CCTA has proven so effective for cardiac imaging that it’s become a first-line test for stable chest pain, usually for those with symptoms. But researchers have debated whether CCTA’s value could be extended to asymptomatic individuals – which could set the stage for broad-based heart disease screening programs.

To investigate CCTA’s potential in the asymptomatic, researchers in Denmark scanned 9,533 individuals 40 years and older as part of the Copenhagen General Population Study, reporting their results in Annals of Internal Medicine. CCTA scans were conducted with Canon Medical’s 320-detector-row Aquilion One Vision scanner. 

Atherosclerosis was characterized as either obstructive (a luminal stenosis ≥ 50%), extensive (stenoses widely prevalent but not obstructive), or both. Researchers then tracked myocardial events over a median follow-up of 3.5 years. 

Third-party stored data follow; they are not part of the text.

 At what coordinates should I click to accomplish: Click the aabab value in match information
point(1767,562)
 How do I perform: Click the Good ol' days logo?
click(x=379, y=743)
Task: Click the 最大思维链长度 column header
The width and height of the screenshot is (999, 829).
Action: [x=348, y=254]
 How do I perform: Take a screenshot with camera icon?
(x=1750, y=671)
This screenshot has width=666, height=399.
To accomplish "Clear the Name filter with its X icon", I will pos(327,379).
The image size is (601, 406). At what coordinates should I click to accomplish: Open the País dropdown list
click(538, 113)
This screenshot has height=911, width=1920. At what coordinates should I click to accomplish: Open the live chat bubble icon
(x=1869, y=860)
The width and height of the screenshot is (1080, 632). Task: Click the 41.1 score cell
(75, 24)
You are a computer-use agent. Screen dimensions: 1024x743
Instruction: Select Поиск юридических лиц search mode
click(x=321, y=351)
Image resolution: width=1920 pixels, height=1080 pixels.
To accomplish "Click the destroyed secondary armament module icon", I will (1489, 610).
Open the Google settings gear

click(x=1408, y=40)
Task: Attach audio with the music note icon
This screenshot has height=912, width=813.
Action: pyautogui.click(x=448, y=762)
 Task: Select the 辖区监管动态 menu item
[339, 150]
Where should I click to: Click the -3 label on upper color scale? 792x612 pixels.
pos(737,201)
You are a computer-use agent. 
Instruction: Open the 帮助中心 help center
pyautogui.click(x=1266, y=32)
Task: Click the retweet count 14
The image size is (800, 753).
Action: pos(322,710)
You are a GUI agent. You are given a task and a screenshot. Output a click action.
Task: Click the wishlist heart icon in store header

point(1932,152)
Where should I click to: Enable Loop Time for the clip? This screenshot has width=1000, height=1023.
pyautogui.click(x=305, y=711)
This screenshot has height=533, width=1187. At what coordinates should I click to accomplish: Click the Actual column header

They found that 46% of study subjects had evidence of subclinical coronary atherosclerosis, with the type of atherosclerosis impacting risk of myocardial infarction: 

  • Extensive atherosclerosis had eight times higher risk 
  • Obstructive atherosclerosis had nine times higher risk
  • Both extensive and obstructive disease had 12 times higher risk

What’s more, researchers found that 10% of their study population had obstructive disease – which is just 10 percentage points under the 60% atherosclerosis threshold at which therapeutic intervention should be considered for asymptomatic people. 

Participants in the CGPS study did not receive treatment as part of the study, but the researchers have a follow-up study underway – DANE-HEART – in which asymptomatic people will get CCTA scans and some will be directed to preventive treatment if they meet clinical guidelines.

The Takeaway

This study demonstrates not only the widespread incidence of subclinical coronary atherosclerosis, but also CCTA’s ability to detect CAD before symptoms appear. Preventive treatment initiated and directed by CT findings could have a major impact on heart disease morbidity and mortality.

Given CCTA’s prognostic ability and the heavy burden of heart disease on society (more women die of heart disease than breast cancer, for example), how long before calls emerge to add CT-based heart screening to the arsenal of population-based screening programs? DANE-HEART may offer a clue.